Start MATERIAL FOR THE TASK

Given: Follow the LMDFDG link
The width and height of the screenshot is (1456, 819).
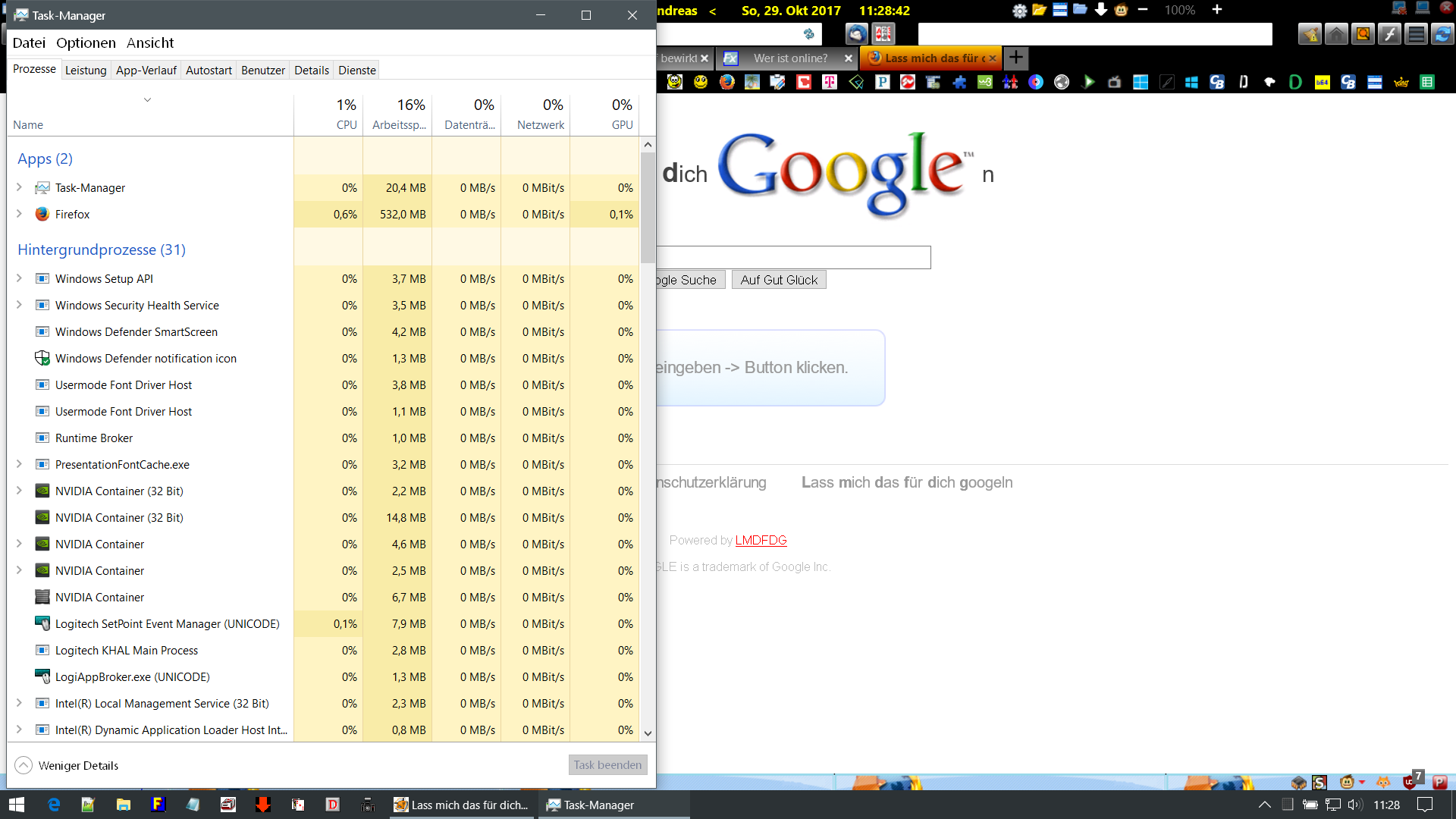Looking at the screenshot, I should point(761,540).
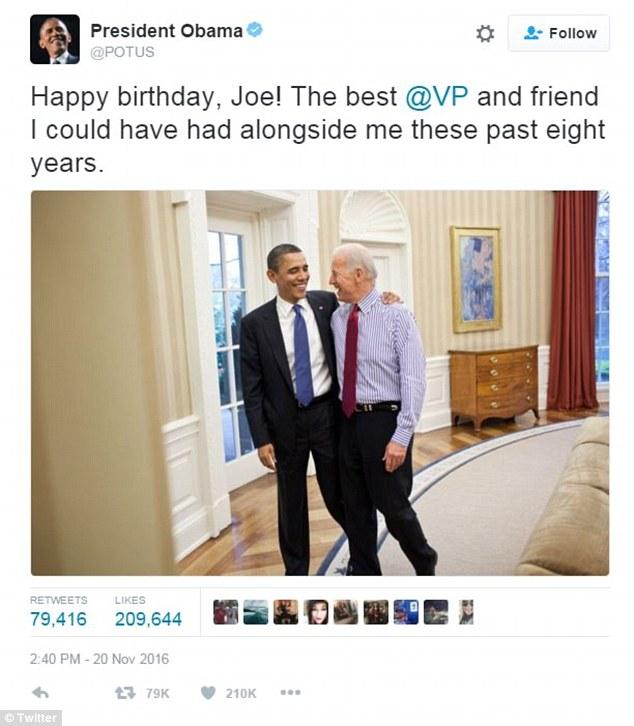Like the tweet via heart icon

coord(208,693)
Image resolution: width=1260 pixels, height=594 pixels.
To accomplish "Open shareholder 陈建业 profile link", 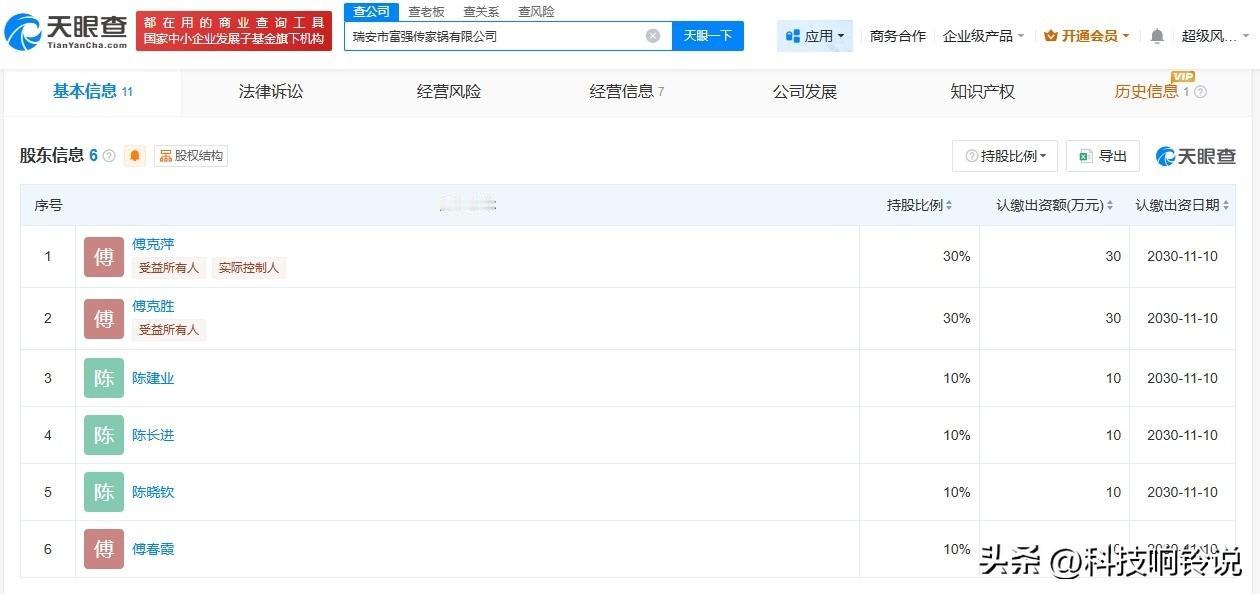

End MATERIAL FOR THE TASK

> [PROBLEM DETAILS]: Please copy out every line of the records above word for word, leaving out the pictures.

> [EXPECTED ANSWER]:
Given: Follow the LMDFDG link
The width and height of the screenshot is (1456, 819).
Looking at the screenshot, I should point(761,540).
Like the tweet via heart icon

coord(208,693)
Image resolution: width=1260 pixels, height=594 pixels.
To accomplish "Open shareholder 陈建业 profile link", 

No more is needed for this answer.